La situation des enfants devient de plus en plus préoccupante dans la ville de Bukavu. Dans les rues et les marchés, ils sont de plus en plus nombreux à exercer de petites activités commerciales pour subvenir aux besoins de leurs familles, souvent au détriment de leur éducation et de leur développement. Une réalité qui s’accentue dans un contexte marqué par la dégradation sécuritaire et économique dans la province du Sud-Kivu.
Selon Rodrigue Bashagaluke, chargé des programmes au sein de Congo Hope Initiative, le phénomène prend de l’ampleur. « Aujourd’hui, il est difficile de parcourir les rues ou les marchés de Bukavu sans croiser des enfants en train de vendre divers produits », déplore-t-il.
D’après les témoignages recueillis, la majorité de ces enfants sont envoyés par leurs parents, confrontés à une pauvreté croissante. D’autres affirment avoir abandonné l’école en raison de la guerre et de l’insécurité, se retrouvant sans alternative autre que de travailler pour survivre.
L’escalade des conflits armés dans la région a fragilisé de nombreuses familles, entraînant notamment la perte des moyens de subsistance, le déplacement des populations et la désorganisation du système éducatif.
Dans ce contexte, souligne Congo Hope Initiative, les enfants deviennent souvent une source de revenus complémentaire pour les ménages, malgré les risques encourus.
Les spécialistes de la protection de l’enfance mettent en garde contre les conséquences multiples du travail précoce. Selon Rodrigue Bashagaluke, ces activités ont des effets néfastes sur plusieurs plans : la croissance physique, en exposant les enfants à des travaux pénibles et à des conditions de vie difficiles ; le développement psychologique, marqué par un stress précoce lié à la recherche de revenus ; le comportement social, influencé par des environnements inadaptés ; et l’éducation, avec des abandons scolaires ou une baisse significative des performances.
À long terme, cette situation compromet sérieusement l’avenir de ces enfants et limite leurs perspectives d’insertion socio-économique.
Les acteurs humanitaires dénoncent également une forme d’exploitation économique déguisée. Certains enfants sont utilisés comme une main-d’œuvre bon marché, parfois sans rémunération équitable. « Lorsqu’on exploite un enfant, il est payé à vil prix. Cela pousse certains adultes à privilégier cette main-d’œuvre au détriment des travailleurs adultes », explique Rodrigue Bashagaluke.

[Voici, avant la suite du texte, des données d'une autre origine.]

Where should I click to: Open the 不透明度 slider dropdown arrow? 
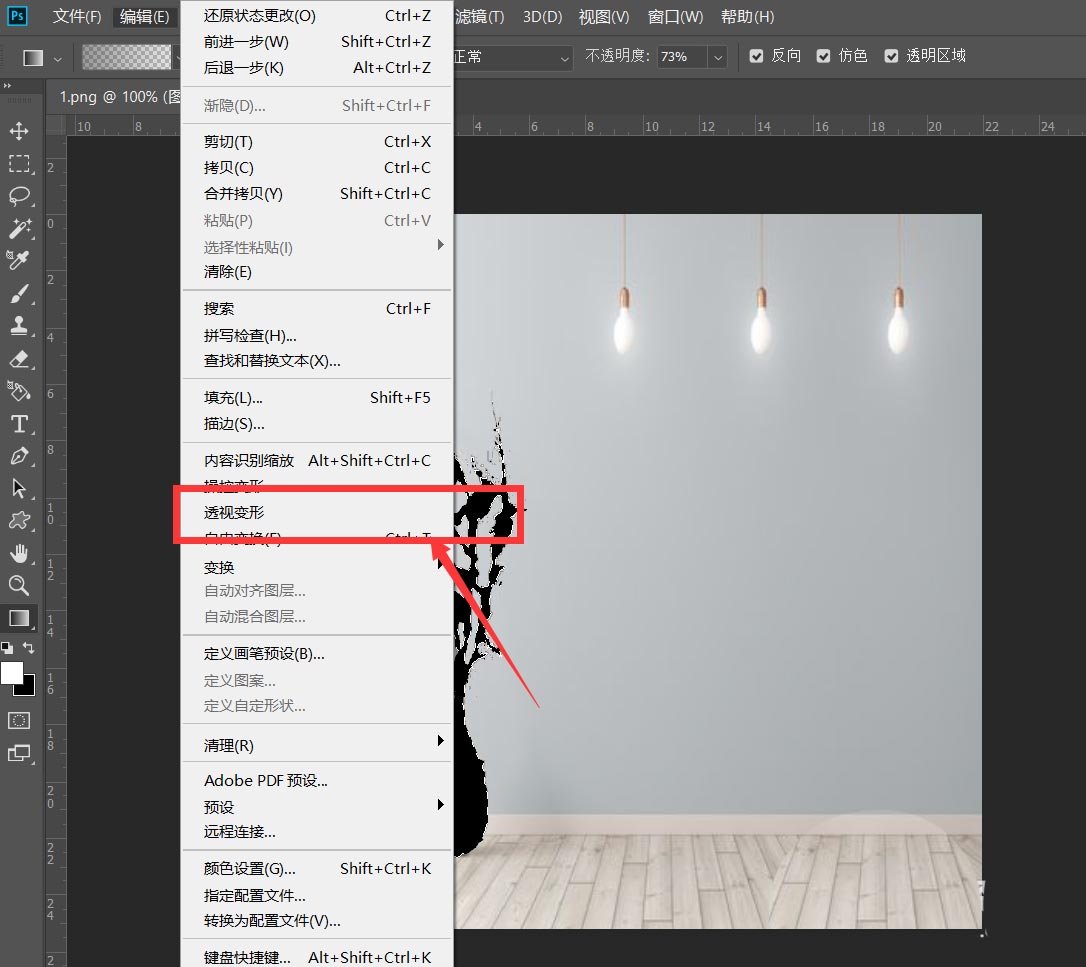pos(717,57)
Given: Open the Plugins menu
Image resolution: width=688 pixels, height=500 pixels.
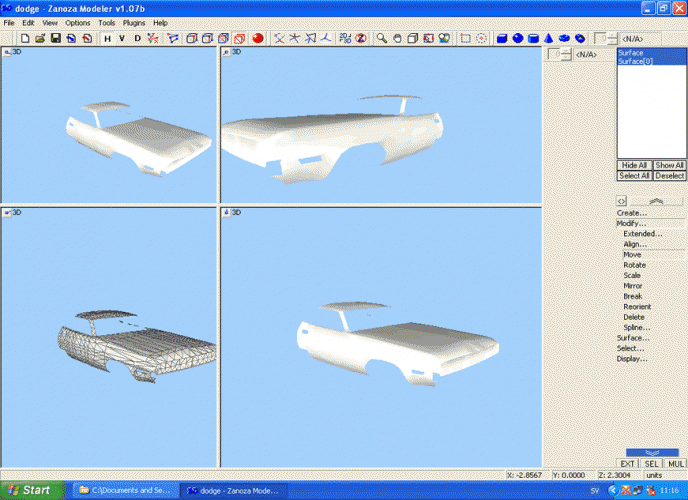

Face à cette situation, un appel pressant est lancé aux parents pour privilégier l’éducation de leurs enfants, éviter toute forme d’exploitation économique et accompagner leur développement dans un cadre protecteur. « La place de l’enfant est à l’école, et non dans les commerces. L’éducation reste le meilleur moyen de préparer un avenir meilleur », insiste-t-il.
Les organisations humanitaires sont également invitées à renforcer leurs interventions. Parmi les actions recommandées figurent l’intensification des campagnes de sensibilisation sur les dangers du travail des enfants, le plaidoyer pour le respect des droits de l’enfant et la mise en place d’espaces récréatifs et éducatifs afin d’encadrer les enfants en dehors des heures scolaires.